PLGA from PolySciTech used in developing bioadhesive hydrogels for tissue-engineering applications

Blog Post created by John Garner on Dec 18, 2017

Pandey, 2017 bioadhesive nanoparticles.JPG

As a general rule, it is very difficult to have a material which adheres well to biological tissues. Biological tissues are warm, wet, and typically covered with a coating of proteins which tend to reduce adhesion. This makes designing adhesives for them very difficult. For tissue engineering applications it is critical that whatever scaffold or patch is applied, remains well-adhered to the tissue for it to work. The adhesive must also be biocompatible. Interestingly, a solution for bioadhesion has presented itself in nature from barnacles/mussels, which secrete an incredibly adhesive biopolymer to hold onto rocks. Recently, researchers at University of Texas at Arlington, used PLGA (PolyVivo AP154) from PolySciTech ( to create nanoparticles to improve the bioadhesion of barnacle/mussel-inspired alginate-dopa hydrogels. This research holds promise for improved tissue engineering patches and scaffolds to treat wounds and defects. Read more: Pandey, Nikhil, Amirhossein Hakamivala, Cancan Xu, Prashant Hariharan, Boris Radionov, Zhong Huang, Jun Liao et al. "Biodegradable Nanoparticles Enhanced Adhesiveness of MusselLike Hydrogels at Tissue Interface." Advanced healthcare materials (2017).

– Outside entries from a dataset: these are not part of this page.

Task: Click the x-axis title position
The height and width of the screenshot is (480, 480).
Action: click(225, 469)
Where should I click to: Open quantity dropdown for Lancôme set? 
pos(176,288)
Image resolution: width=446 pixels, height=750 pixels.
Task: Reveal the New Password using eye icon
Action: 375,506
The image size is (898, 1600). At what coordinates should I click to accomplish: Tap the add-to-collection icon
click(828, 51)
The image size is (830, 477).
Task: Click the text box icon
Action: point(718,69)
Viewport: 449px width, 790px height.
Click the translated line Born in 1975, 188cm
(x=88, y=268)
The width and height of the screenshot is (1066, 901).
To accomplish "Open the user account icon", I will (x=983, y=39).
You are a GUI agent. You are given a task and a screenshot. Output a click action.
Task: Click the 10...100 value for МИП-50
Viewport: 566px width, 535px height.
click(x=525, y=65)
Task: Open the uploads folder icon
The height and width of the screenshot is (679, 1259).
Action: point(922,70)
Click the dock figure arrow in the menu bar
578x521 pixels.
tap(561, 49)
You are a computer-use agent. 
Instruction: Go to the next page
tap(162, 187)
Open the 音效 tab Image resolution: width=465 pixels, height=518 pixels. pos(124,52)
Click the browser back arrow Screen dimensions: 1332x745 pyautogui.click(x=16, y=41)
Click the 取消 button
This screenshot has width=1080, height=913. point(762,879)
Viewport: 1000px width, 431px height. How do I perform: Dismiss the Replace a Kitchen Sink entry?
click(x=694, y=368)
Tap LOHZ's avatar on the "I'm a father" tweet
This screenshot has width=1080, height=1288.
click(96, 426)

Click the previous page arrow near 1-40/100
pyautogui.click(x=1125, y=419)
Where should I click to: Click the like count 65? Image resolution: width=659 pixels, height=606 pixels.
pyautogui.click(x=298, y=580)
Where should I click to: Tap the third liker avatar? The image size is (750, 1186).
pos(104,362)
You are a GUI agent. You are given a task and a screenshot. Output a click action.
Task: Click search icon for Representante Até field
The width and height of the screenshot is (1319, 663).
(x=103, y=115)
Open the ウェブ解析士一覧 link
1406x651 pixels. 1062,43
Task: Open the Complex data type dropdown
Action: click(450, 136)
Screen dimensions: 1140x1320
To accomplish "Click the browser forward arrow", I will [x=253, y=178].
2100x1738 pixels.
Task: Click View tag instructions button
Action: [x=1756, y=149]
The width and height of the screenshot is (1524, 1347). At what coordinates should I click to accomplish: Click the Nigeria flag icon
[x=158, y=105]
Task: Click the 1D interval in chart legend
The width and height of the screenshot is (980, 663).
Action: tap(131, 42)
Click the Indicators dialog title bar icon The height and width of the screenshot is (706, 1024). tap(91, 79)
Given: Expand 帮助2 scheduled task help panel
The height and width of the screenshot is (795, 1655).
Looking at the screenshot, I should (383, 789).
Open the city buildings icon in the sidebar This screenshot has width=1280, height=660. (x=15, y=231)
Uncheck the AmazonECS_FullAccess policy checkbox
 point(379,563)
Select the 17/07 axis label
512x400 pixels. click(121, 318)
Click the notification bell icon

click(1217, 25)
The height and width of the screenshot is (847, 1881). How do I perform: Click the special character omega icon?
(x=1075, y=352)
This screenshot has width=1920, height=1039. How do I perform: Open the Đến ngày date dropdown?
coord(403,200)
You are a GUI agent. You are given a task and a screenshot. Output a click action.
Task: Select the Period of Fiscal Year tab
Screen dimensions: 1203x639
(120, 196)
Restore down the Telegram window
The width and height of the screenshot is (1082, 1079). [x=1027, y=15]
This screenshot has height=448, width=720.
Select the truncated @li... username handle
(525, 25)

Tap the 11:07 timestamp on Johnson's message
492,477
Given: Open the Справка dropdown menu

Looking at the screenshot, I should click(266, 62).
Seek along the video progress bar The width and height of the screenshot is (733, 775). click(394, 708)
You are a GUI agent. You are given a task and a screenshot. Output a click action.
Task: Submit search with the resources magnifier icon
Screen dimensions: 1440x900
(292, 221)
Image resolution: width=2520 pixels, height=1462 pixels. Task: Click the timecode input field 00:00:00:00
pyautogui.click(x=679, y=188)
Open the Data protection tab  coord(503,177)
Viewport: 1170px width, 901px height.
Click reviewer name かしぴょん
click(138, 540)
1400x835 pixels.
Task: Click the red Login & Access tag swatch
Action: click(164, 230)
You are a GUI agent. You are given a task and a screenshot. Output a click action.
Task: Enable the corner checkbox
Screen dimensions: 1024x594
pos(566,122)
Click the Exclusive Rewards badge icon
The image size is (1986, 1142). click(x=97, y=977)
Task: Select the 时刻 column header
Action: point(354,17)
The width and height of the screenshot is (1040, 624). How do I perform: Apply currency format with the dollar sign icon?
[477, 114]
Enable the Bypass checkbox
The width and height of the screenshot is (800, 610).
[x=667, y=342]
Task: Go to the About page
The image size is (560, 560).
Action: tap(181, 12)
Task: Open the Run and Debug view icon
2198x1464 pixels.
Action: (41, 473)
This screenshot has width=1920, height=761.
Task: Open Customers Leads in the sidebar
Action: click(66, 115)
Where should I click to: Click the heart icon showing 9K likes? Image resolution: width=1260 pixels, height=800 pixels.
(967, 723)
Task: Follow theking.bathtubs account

  “Abstract: Popular bioadhesives, such as fibrin, cyanoacrylate, and albumin–glutaraldehyde based materials, have been applied for clinical applications in wound healing, drug delivery, and bone and soft tissue engineering; however, their performances are limited by weak adhesion strength and rapid degradation. In this study a mussel-inspired, nanocomposite-based, biodegradable tissue adhesive is developed by blending poly(lactic-co-glycolic acid) (PLGA) or N-hydroxysuccinimide modified PLGA nanoparticles (PLGA-NHS) with mussel-inspired alginate–dopamine polymer (Alg-Dopa). Adhesive strength measurement of the nanocomposites on porcine skin–muscle constructs reveals that the incorporation of nanoparticles in Alg-Dopa significantly enhances the tissue adhesive strength compared to the mussel-inspired adhesive alone. The nanocomposite formed by PLGA-NHS nanoparticles shows higher lap shear strength of 33 ± 3 kPa, compared to that of Alg-Dopa hydrogel alone (14 ± 2 kPa). In addition, these nanocomposites are degradable and cytocompatible in vitro, and elicit in vivo minimal inflammatory responses in a rat model, suggesting clinical potential of these nanocomposites as bioadhesives.”